Ngakurlurnju (wild bush tomatoes), by Stewart Hoosan (Borroloola)
Stewart was born in 1951 at Doomadgee Mission in the Gulf of Carpenteria, QLD. He is a Garrwa man on his mother’s side. His paternal grandfather was Ali Hussin, an Egyptian cameleer from Central Australia. His maternal grandfather Yarriyarri grew him up on Calvert Hills Station (NT). Yarriyarri taught his grandson about country and the stories of the land.
From nine years of age Stewart started droving and working in stock camps throughout QLD, WA and the NT. He settled in Borroloola in 1972 after marrying Yanyuwa/Garrwa woman Nancy McDinny. He started his own cattle business at Wandangula (Police Lagoon), in 1979, and currently lives at the nearby Sandridge outstation with Nancy.

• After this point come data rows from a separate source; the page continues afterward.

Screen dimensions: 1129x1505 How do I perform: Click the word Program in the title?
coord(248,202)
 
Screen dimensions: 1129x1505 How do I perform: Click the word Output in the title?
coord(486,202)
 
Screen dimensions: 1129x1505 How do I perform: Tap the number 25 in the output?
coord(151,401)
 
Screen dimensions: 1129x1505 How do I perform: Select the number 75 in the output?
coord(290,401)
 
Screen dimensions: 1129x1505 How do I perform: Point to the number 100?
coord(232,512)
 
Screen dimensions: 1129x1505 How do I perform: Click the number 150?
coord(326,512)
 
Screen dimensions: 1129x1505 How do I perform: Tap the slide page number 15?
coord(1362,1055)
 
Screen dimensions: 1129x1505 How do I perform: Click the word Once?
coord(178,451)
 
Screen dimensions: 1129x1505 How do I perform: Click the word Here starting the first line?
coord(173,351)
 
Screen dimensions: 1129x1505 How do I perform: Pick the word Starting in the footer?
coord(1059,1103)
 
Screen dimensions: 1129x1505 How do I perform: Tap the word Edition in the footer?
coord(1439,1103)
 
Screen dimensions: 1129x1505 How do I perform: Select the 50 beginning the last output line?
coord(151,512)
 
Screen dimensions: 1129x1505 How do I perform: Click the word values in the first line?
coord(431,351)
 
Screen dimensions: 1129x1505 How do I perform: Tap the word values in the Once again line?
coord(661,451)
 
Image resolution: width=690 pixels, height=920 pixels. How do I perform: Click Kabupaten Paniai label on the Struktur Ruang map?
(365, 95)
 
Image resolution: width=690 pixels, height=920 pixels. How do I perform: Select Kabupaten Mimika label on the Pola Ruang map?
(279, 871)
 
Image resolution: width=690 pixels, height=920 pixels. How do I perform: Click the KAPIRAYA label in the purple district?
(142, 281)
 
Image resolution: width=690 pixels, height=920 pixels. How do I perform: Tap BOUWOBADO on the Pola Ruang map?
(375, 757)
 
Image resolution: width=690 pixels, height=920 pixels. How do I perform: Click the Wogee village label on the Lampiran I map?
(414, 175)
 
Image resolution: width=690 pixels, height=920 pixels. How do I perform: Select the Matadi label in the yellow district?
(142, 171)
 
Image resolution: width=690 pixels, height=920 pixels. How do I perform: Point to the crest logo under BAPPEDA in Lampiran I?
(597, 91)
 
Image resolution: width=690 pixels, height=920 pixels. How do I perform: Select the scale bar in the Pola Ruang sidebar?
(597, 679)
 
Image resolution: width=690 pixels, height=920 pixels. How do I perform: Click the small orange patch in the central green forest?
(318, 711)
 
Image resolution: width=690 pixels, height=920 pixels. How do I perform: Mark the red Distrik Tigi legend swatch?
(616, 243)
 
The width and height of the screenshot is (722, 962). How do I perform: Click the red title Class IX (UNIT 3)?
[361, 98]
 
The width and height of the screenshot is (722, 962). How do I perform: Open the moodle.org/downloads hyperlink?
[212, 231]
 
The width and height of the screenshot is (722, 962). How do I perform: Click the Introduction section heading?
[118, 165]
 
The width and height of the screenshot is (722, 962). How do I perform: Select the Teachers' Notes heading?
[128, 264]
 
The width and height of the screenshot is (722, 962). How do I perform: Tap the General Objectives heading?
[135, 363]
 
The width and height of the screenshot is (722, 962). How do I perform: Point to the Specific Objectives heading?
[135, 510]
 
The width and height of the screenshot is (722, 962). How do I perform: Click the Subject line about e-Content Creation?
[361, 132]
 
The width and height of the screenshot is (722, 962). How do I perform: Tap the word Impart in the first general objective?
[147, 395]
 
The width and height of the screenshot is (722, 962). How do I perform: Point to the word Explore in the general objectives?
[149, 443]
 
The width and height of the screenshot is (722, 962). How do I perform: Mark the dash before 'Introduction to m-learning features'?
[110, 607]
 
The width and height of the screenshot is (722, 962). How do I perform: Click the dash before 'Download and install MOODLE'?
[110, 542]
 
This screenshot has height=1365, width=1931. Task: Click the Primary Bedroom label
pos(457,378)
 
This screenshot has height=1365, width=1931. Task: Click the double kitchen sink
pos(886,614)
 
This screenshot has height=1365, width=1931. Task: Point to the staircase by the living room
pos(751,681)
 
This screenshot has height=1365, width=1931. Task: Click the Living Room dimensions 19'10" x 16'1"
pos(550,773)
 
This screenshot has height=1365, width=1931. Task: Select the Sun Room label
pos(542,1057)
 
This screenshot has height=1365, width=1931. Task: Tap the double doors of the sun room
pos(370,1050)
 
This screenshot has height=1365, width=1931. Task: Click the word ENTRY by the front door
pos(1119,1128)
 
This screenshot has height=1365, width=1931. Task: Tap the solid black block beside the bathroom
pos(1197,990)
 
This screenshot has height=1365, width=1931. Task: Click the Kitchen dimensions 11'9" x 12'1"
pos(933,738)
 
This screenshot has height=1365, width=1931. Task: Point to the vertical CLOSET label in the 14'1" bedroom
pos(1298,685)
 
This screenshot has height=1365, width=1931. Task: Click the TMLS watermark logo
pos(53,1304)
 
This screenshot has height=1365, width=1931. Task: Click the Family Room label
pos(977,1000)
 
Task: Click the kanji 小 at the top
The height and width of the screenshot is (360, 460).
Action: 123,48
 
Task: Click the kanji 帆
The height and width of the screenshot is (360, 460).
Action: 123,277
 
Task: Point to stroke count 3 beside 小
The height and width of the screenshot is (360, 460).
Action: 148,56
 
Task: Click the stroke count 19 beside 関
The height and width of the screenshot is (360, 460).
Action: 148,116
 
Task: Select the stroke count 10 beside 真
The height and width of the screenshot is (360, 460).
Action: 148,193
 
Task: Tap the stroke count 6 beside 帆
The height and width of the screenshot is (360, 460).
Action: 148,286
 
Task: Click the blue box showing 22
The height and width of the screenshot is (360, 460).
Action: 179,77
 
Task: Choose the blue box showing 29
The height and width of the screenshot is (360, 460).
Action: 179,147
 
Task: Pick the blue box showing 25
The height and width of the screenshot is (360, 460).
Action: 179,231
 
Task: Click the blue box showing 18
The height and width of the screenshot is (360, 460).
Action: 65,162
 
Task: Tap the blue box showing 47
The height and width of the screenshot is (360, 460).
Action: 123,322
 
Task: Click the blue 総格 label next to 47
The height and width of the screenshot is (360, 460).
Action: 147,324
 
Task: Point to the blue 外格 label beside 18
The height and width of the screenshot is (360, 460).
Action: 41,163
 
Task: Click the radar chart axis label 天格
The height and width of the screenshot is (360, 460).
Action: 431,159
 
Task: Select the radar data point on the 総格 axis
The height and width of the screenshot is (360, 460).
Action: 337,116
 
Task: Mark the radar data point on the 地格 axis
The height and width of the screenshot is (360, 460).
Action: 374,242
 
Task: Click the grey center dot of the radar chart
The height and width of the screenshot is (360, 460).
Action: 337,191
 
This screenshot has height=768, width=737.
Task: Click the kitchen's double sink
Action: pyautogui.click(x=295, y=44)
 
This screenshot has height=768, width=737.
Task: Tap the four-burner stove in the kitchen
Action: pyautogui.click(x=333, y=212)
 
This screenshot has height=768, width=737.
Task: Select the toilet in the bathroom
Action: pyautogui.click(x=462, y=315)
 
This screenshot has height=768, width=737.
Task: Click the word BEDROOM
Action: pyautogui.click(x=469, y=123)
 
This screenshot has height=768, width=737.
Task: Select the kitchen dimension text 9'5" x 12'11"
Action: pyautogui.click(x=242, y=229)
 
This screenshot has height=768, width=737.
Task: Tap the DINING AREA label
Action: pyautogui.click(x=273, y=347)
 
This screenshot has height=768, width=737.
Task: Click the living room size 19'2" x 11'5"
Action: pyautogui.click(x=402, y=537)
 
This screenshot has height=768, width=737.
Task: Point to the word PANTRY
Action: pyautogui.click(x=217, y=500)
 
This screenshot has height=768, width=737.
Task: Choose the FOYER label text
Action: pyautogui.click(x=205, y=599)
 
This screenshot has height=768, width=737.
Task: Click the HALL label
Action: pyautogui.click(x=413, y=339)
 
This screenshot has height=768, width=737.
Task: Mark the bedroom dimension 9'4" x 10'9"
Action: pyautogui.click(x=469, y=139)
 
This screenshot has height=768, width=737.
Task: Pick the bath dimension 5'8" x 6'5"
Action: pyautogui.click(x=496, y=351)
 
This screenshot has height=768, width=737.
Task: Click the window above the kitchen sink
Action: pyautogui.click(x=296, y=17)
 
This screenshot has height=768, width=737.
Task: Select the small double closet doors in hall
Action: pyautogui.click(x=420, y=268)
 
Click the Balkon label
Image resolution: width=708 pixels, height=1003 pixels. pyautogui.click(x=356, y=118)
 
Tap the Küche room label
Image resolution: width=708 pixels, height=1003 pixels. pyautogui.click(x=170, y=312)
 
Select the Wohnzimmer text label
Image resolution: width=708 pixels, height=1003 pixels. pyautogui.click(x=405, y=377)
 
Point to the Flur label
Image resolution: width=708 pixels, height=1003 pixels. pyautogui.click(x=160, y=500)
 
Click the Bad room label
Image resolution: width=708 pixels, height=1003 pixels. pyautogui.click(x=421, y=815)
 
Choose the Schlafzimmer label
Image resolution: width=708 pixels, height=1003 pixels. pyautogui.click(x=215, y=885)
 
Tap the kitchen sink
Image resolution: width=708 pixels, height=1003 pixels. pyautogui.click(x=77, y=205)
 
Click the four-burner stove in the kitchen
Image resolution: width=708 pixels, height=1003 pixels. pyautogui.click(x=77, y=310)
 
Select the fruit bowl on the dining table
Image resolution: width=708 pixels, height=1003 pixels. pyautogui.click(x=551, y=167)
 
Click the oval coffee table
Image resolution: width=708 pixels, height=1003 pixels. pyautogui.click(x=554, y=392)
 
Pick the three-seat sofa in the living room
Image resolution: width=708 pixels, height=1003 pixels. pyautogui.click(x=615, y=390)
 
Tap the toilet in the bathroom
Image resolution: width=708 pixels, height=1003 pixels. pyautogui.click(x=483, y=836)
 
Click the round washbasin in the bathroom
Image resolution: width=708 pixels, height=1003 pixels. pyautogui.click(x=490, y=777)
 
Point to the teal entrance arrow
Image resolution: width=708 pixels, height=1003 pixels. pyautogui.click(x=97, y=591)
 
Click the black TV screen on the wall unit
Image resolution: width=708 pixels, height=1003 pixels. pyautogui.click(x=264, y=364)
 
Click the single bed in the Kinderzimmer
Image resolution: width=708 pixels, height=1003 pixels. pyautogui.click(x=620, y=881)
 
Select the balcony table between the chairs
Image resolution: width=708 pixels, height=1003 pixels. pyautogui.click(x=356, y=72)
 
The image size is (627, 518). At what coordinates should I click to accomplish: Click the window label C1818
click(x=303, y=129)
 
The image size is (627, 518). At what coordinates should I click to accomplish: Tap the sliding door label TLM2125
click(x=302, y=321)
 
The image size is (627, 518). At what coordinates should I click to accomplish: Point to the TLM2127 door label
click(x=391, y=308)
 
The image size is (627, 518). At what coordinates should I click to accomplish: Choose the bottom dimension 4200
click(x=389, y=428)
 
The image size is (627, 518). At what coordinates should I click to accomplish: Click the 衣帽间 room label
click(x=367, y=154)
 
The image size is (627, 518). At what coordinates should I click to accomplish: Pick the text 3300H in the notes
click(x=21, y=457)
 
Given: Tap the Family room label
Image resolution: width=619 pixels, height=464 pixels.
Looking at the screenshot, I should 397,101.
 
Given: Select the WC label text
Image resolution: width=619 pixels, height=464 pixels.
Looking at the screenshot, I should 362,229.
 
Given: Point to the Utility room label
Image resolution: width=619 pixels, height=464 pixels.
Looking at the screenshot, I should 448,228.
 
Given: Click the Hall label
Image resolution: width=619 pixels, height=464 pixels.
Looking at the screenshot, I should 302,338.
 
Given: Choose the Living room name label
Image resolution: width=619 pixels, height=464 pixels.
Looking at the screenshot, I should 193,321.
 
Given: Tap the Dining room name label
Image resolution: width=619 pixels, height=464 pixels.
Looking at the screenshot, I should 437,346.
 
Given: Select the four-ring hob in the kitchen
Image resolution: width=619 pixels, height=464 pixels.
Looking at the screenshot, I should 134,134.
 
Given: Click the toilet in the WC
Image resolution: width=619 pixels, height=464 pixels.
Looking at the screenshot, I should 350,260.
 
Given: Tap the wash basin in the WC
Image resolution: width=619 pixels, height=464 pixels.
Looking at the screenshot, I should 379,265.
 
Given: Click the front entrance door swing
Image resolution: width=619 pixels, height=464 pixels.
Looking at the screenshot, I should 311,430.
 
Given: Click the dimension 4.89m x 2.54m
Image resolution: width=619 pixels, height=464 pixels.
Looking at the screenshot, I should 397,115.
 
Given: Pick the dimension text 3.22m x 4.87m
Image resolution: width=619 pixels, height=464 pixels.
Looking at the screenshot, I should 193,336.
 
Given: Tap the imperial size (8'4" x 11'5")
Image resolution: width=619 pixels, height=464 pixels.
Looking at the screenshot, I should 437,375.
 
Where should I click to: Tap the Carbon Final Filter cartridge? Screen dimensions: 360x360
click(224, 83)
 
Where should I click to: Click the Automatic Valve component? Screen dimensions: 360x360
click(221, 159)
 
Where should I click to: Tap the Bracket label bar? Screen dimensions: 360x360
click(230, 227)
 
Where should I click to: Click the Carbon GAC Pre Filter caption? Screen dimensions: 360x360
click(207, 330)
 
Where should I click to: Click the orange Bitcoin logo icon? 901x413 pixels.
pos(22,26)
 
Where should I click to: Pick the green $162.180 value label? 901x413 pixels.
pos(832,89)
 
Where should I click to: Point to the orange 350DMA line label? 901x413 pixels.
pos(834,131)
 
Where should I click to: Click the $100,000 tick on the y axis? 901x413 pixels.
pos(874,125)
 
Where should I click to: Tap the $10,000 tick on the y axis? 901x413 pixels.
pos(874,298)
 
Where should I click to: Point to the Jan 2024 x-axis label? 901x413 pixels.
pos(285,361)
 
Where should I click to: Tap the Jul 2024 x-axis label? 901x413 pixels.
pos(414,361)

Stewart started painting in early the 2000s after he stopped cattle work. He started painting landscapes from the Calvert Hills and Robinson regions, and later started painting historical stories about droving and Aboriginal resistance fighters, who fought for their country during the period of colonisation in the Gulf. Hoosan is Junggayi (ceremonial “manager”) for the country of his mother and her parents. He paints the big country belonging to the Garrwa people.
Stewart created this design in September 2017 during a screenprinting workshop in Katherine run by Tim Growcott and Millie Shorter, facilitated by Magpie Goose in partnership with Katherine Regional Arts.
“This design is about wild tomato. Bush name is Ngakurlurnju. We been doing a lot of study about this because it’s a good bush medicine. We thinking about growing these tomatoes, and maybe one day it might be in the shop!
This one doesn’t grow anywhere else. No body knows about these fruit because they grow in secret places, in the Gulf. Calvert Hill. Mountain country. It’s really sacred this one; this is the first time I’ve shown anyone in public.”